The enemy was vanquished.
She started back toward the house, carefully making her way amidst corpses. She stopped to stab down into a carver who was writhing on the floor without a leg, flapping about in his own blood. The warlock was nowhere to be seen, but his skeletal servitor stood stoically at the ready, sword dripping with gore and bones painted with fresh blood. Eva suppressed the unease growing in her at the presence of such undead beings like she always did, forcing the spark of momentary panic from her mind. The skeleton ignored her, remaining deceptively motionless in its vigil.
She paused to wipe the sweat from her brow, leaving a long red smear across her forehead from the bloody glove. Leaning heavily on her spear, she let her gaze travel over the battleground as she took a moment to steady her breathing.

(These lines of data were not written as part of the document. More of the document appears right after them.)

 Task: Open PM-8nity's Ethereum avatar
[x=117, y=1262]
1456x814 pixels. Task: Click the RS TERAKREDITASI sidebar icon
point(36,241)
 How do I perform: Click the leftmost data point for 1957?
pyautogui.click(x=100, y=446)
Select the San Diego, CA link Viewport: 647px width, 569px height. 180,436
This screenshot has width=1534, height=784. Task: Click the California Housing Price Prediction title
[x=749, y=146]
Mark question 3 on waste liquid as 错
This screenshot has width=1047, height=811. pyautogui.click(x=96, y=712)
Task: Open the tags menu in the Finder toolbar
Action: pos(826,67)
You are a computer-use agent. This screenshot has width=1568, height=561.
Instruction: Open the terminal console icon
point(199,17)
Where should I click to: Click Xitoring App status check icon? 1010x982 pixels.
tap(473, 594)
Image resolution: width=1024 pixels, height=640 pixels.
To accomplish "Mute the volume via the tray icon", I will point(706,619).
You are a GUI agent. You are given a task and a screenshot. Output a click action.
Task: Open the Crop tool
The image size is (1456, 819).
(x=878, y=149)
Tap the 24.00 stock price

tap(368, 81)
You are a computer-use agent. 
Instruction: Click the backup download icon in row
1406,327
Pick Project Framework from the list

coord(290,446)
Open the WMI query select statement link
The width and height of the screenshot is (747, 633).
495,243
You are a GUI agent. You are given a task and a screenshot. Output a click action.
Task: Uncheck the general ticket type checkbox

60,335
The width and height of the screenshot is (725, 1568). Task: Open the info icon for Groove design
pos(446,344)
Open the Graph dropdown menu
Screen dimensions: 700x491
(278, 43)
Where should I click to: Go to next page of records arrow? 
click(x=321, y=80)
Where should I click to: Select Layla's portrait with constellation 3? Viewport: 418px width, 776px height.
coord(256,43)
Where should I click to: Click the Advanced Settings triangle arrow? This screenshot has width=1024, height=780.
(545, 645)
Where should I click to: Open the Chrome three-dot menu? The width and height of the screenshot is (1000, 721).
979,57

Fog was hanging low over the moor, partially covering the littered bodies and making everything seem more eerie, otherworldly like a surreal painting. Stench of blood and demons permeated the air, some of the torchlights still cracking weakly in the wet mud.
Rain drizzled on the quiet battlefield and Eva's face, slowly wiping away sweat and blood.
She glanced to her left, snapping from transfixion.
"We should head back soon, warlock."
The Necromancer walked closer, a soft shape melting out of misty gloom.
"We should," his eyes slowly moved over the darkened moors behind her.
Eva studied him wearily. He seemed to be unbothered by the icy rain. Of course he would be, he who always strived on everything that was bleak and dreary, all the antithesis of joy and light. She scoffed at her travelling companion; black cloak billowing in sharp wind, head bowed and features hidden in the deep hood.
The skeleton rattled into motion abruptly, startling her. Necromancer paused to stare at her over his shoulder for a long moment, then made into the wilderness determinedly.
She followed, and they faded into mist.